Tra i vari dati offerti ci sarà anche una mappa dei punti Ivg nelle Regioni e nelle Province autonome. Al momento, infatti, non è disponibile una mappa istituzionale in cui siano elencate le strutture in cui è possibile abortire. Esistono comunque alcune realtà che si occupano di divulgazione o che fanno raccolta dati: tra queste ci sono associazioni, movimenti, iniziative partite dal basso, come Obiezione Respinta, Ivg e sto benissimo, Laiga 194 e l’associazione Luca Coscioni.

Va ovviamente salutata con favore l’intenzione di fornire dati migliori che il Ministero della Salute ha espresso nella relazione di quest’anno. Ce n’è infatti davvero molto bisogno, visto che  il report di quest’anno è stato presentato con quasi dieci mesi di ritardo rispetto a quanto stabilito dalla legge 194, e per giunta inizialmente incompleto, privo delle tabelle con i dati specifici per ogni Regione. E probabilmente si può anche fare molto meglio nell’updating delle informazioni fornite: i dati contenuti nella relazione appena pubblicata sono infatti di due anni fa, quindi non più attuali. Lo sottolinea un approfondimento del sito pagellapolitica.it, che ha opportunamente operato una piccola verifica sui ritardi e l’attualità delle varie relazioni sulla Ivg degli anni passati: la relazione che è stata trasmessa al Parlamento con meno ritardo è stata quella del 2008, uscita il 21 aprile di quell’anno. Per le relazioni dal 2020 in poi non è presente la data di trasmissione al Parlamento, ma solo la data di pubblicazione sul sito del Ministero della Salute,  che di solito avviene al più tardi qualche giorno dopo la trasmissione al Parlamento. Nel 2018 si è registrato il ritardo più ampio, con la trasmissione avvenuta il 31 dicembre.

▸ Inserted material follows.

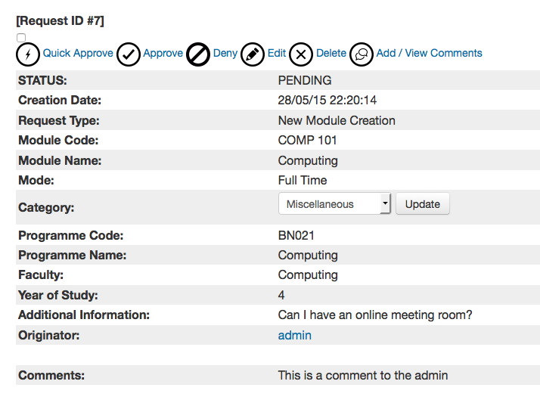This screenshot has height=403, width=540.
Task: Click the Approve text link
Action: click(x=163, y=54)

Seguono poi le relazioni del 2017 (22 dicembre) e del 2016 (7 dicembre). Ma se è vero che anche queste relazioni, come quella di quest’anno,  sono state pubblicate con mesi di ritardo, è anche vero che almeno contenevano i dati relativi all’anno precedente. La relazione pubblicata quest’anno, invece, contiene i dati relativi al 2022, aggiornati quindi a due anni fa.